I recently had a reader email me and ask my opinion of digital manipulation.  He considered himself a “purist”, that is he shot film, and he was concerned about the apparent limitless control the digital shooter had regarding his/her images.  My first impulse was to request that he allow me to comment on sex, religion and politics, they are far less controversial.  Technology has always gotten a bad rap and I doubt seriously if my comments will change anyone’s opinion but I hope that at least those that disagree can see some logic in the following:

Historically speaking, photography has always been the subject of controversy.
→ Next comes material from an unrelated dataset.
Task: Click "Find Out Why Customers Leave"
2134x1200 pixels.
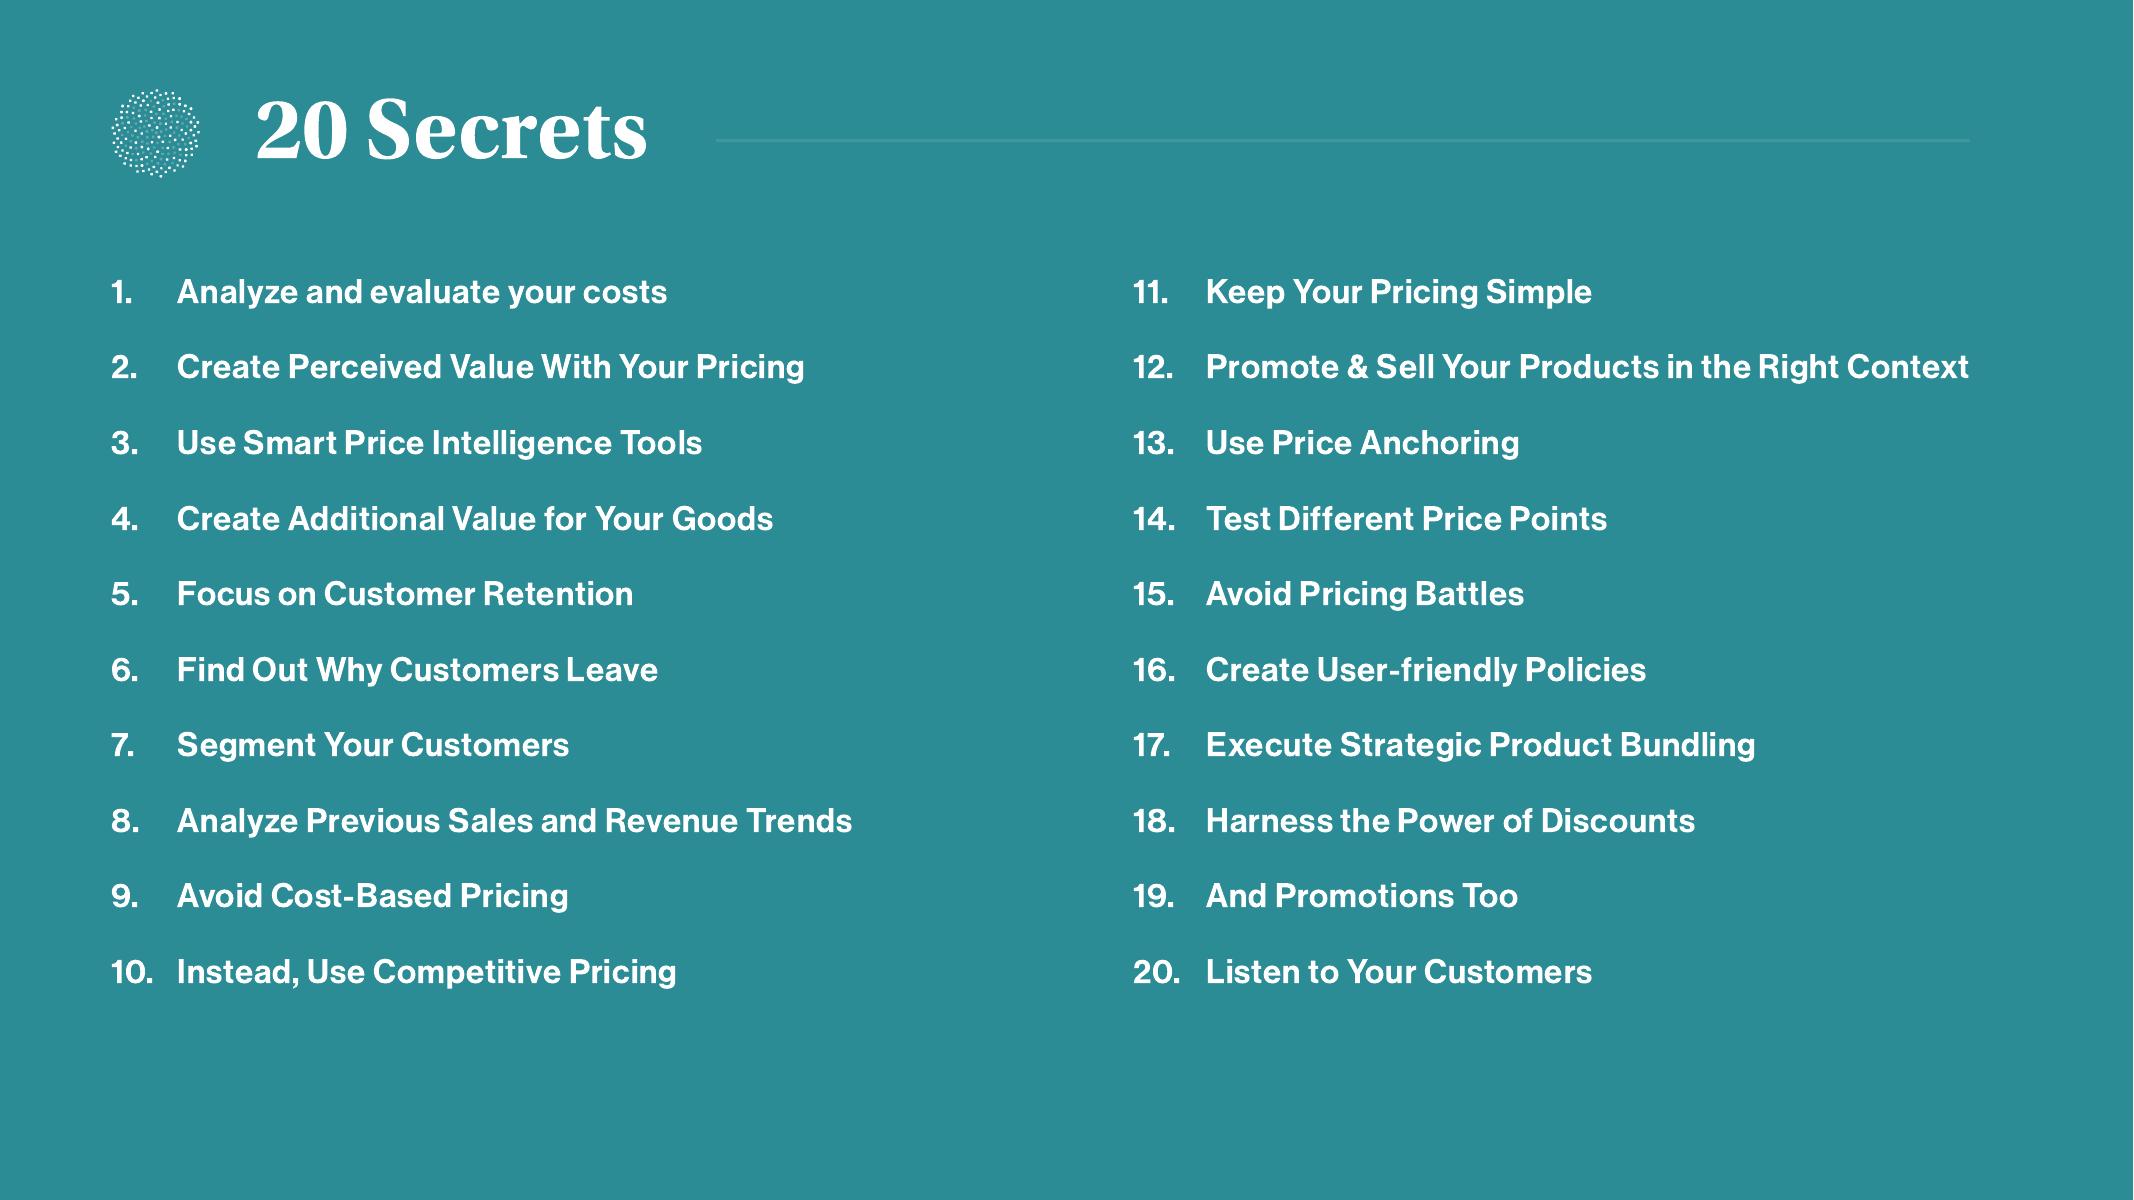Action: [417, 670]
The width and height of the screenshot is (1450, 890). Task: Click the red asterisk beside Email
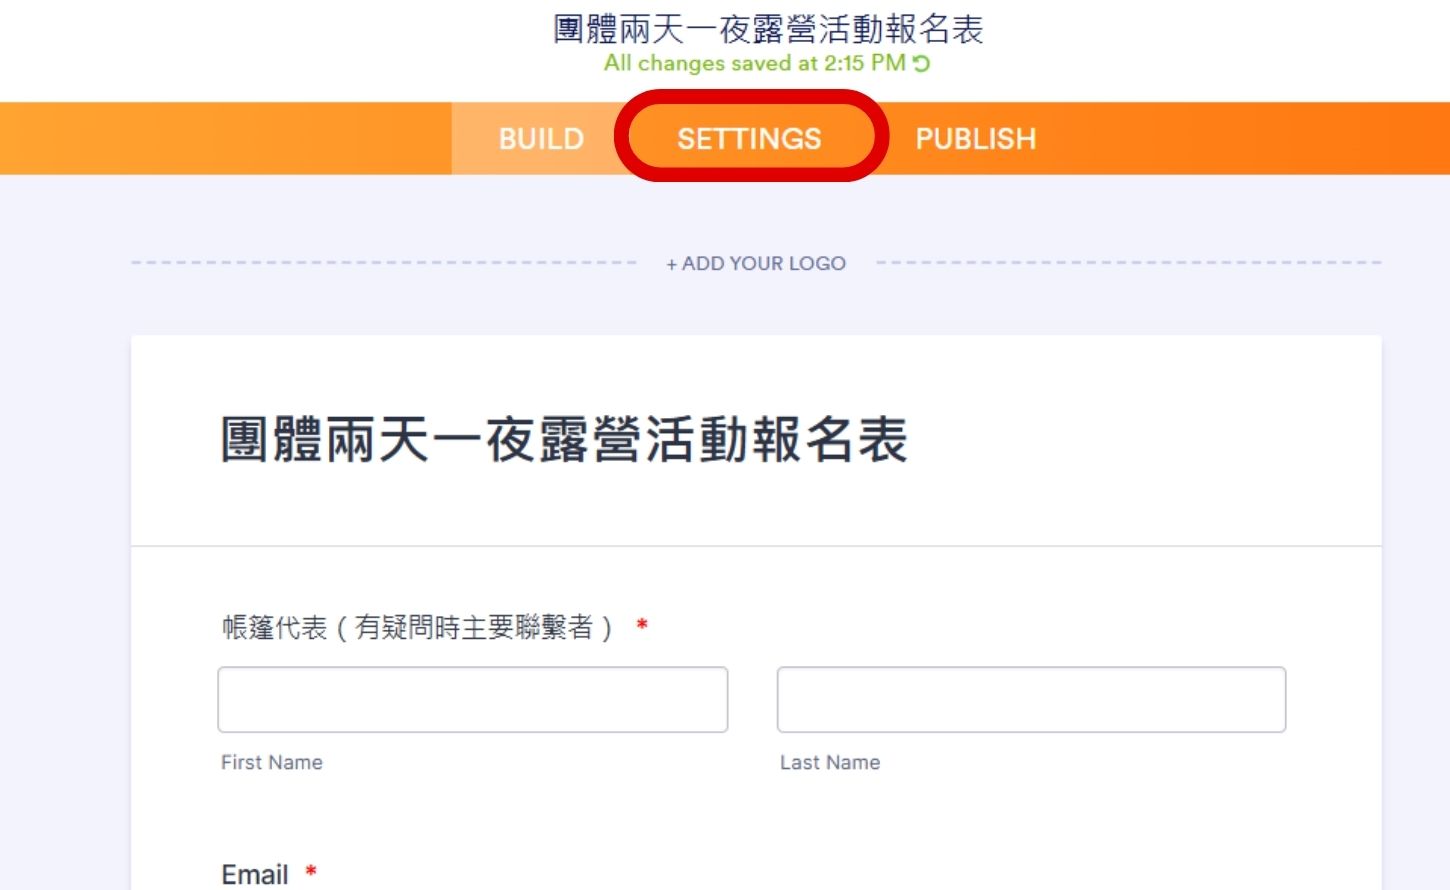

At the advent of the Daguerreotype a Parisian newspaper lambasted these images as against the will of God.  That man had created images so closely duplicating the work of God had to indeed be blasphemous.  So it should come as no surprise that we are still arguing the topic of manipulation centuries later.  My point of view is that the present debate is not about manipulation but the degree of manipulation.

 

Frank Hurley, probably the most famous Antarctic photographer in history was regularly creating composite images at the beginning of the 20th century!  Doing the same thing in Photoshop is hardly breakthrough technology.

 

Ansel Adams, long considered the icon of film purists would have embraced Photoshop had he been born 50 years later.  Adams spent hours manipulating his images in the darkroom.  The man would have been a Photoshop guru!

 

I am also of the opinion that black & white photography is blatant manipulation.  I love black & white photographs but I see in color and manipulating the color spectrum into gray tones makes me wonder who is fooling whom about manipulation.

 

The camera you choose, the lens you use, the type of film you shoot with are all forms of manipulation.  How you shoot your subject matter is also manipulation.  Eddie Adams, the Pulitzer prize winner, for his shot of a Vietnamese officer executing a Viet Cong, was a shot he regretted to his dying day.  The shot was completely out of context.  The VC had just been caught brutally butchering the wife and family of the officer’s best friend.  I don’t want to argue the ethics of the shot or the situation but simply demonstrate a degree of manipulation.  Photojournalists have their own ethical conduct to deal with but it’s all about manipulation.

 

Arthur Ashe, the brilliant American tennis player was once asked to comment on the introduction and legalization of oversize tennis rackets.  He felt it diminished the purity of the game but now that they were legal he said you were a fool not to use one.

Could there be a parallel in the world of photography?